The 10-pound gift of halvah inspired me for today’s column. Truth be told, the best way to eat halvah is to shave off pieces from the block. It has been a tradition of sorts at bar and bat mitzvahs in suburban Detroit to display a 10-pound wheel of it on the sweet table after dinner. Forget everything else, I zeroed in on the stuff.
Today, I am incorporating halvah chunks into dense chocolate brownies. What could be a better pairing? Take the liberty to try different flavors of halvah or to add nuts to the batter. Let us know here at The Insider what you come up with. Then call me…with your address!
Chocolate Brownies with Halvah
Yield: 16 pieces
4 oz. semi-sweet chocolate, cut into bits
4 oz. butter or margarine, room temperature
3/4 c. sugar
2 lg. eggs, room temperature
1 tsp. vanilla extract
1 c. flour
1/4 c. cocoa powder
1 tsp. baking powder
1/4 tsp. salt
1/2 lb. vanilla or nut halvah
Preheat oven to 350°. Spray an 8” baking dish with pan release. Reserve.
Melt the chocolate in the microwave, being careful not to burn. Reserve.
In a mixing bowl, combine the butter and sugar. Beat together with an electric mixer until light and fluffy. Add the eggs, one at a time, allowing the first egg to fully blend in before adding the second. Stir in the melted cooled chocolate and vanilla.

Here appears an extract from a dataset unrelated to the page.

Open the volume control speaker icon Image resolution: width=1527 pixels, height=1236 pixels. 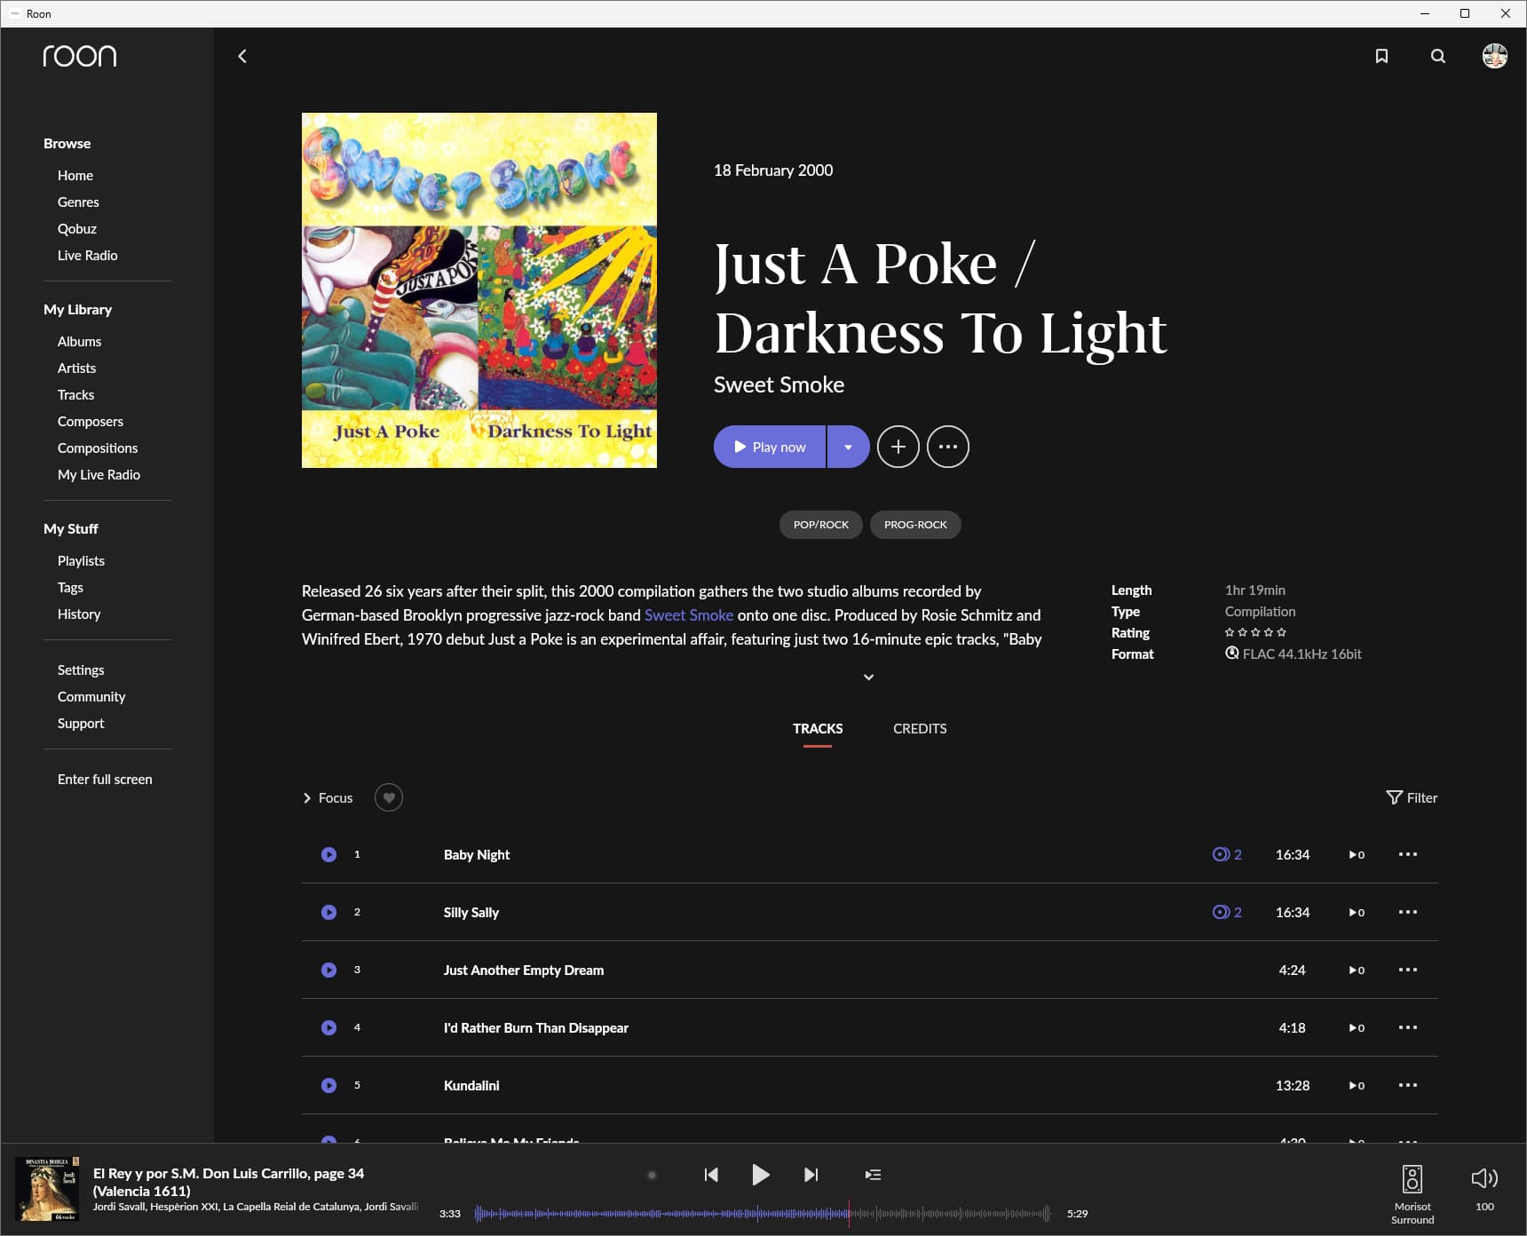[1483, 1177]
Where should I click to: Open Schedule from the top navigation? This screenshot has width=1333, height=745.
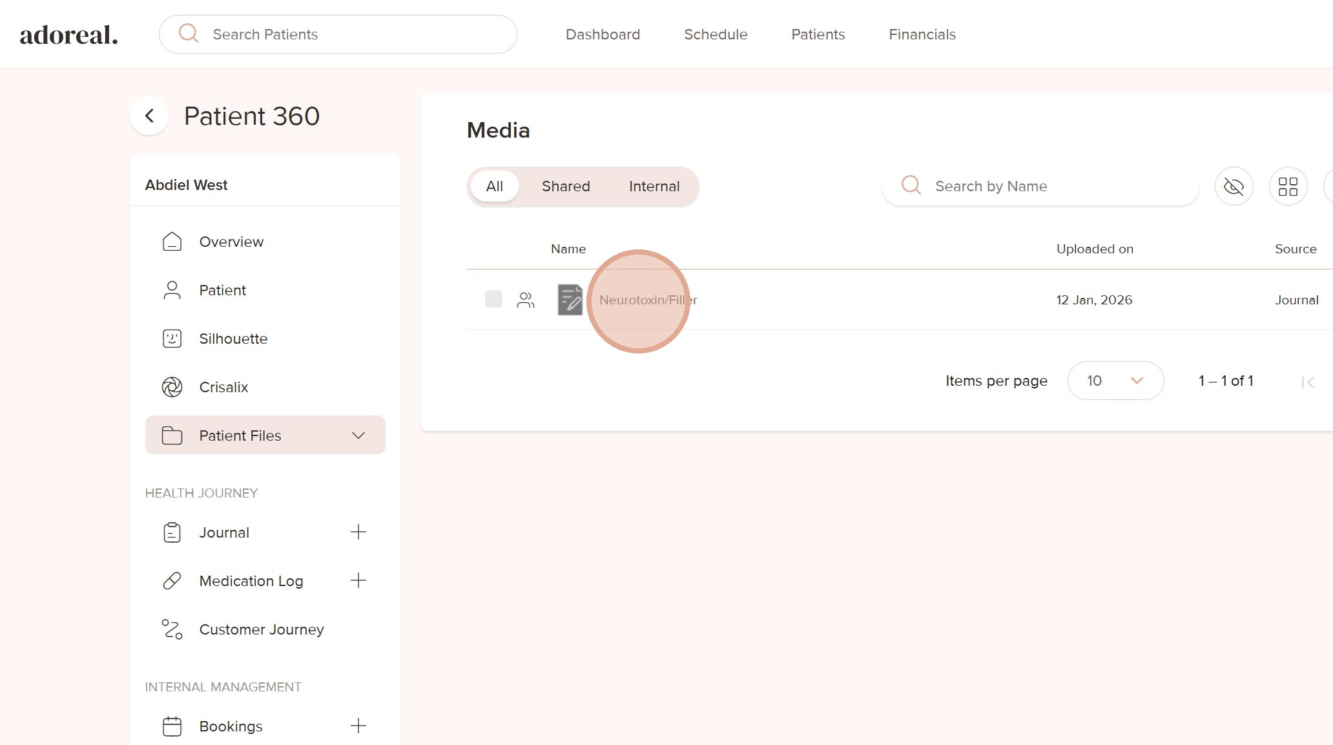[715, 34]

Sift together the flour, cocoa powder, baking powder, and salt. Stir in the dry ingredients, using a wooden spoon or spatula. Spread batter into prepared pan. Cut up the halvah in 1/2” chunks. It will crumble, don’t worry. Distribute the chunks and crumble all over the top of the brownies.
Bake for 25-30 minutes. For fudge-like brownies, bake less. For cake-like brownies, leave in the oven longer. Cool completely in the pan. Remove the brownie square from the pan and put on a cutting board. Trim the edges. (Good snacks!) Cut into 16 squares. Serve at room temperature.
Bonnie Fishman attended the Cordon Bleu Cookery School in London. Later, she owned and operated Bonnie’s Patisserie in Southfield, Mich. and Bonnie’s Kitchen and Catering in Bloomfield Hills, Mich. She has taught cooking for over 35 years and created hundreds of recipes. She is now living in Northern California.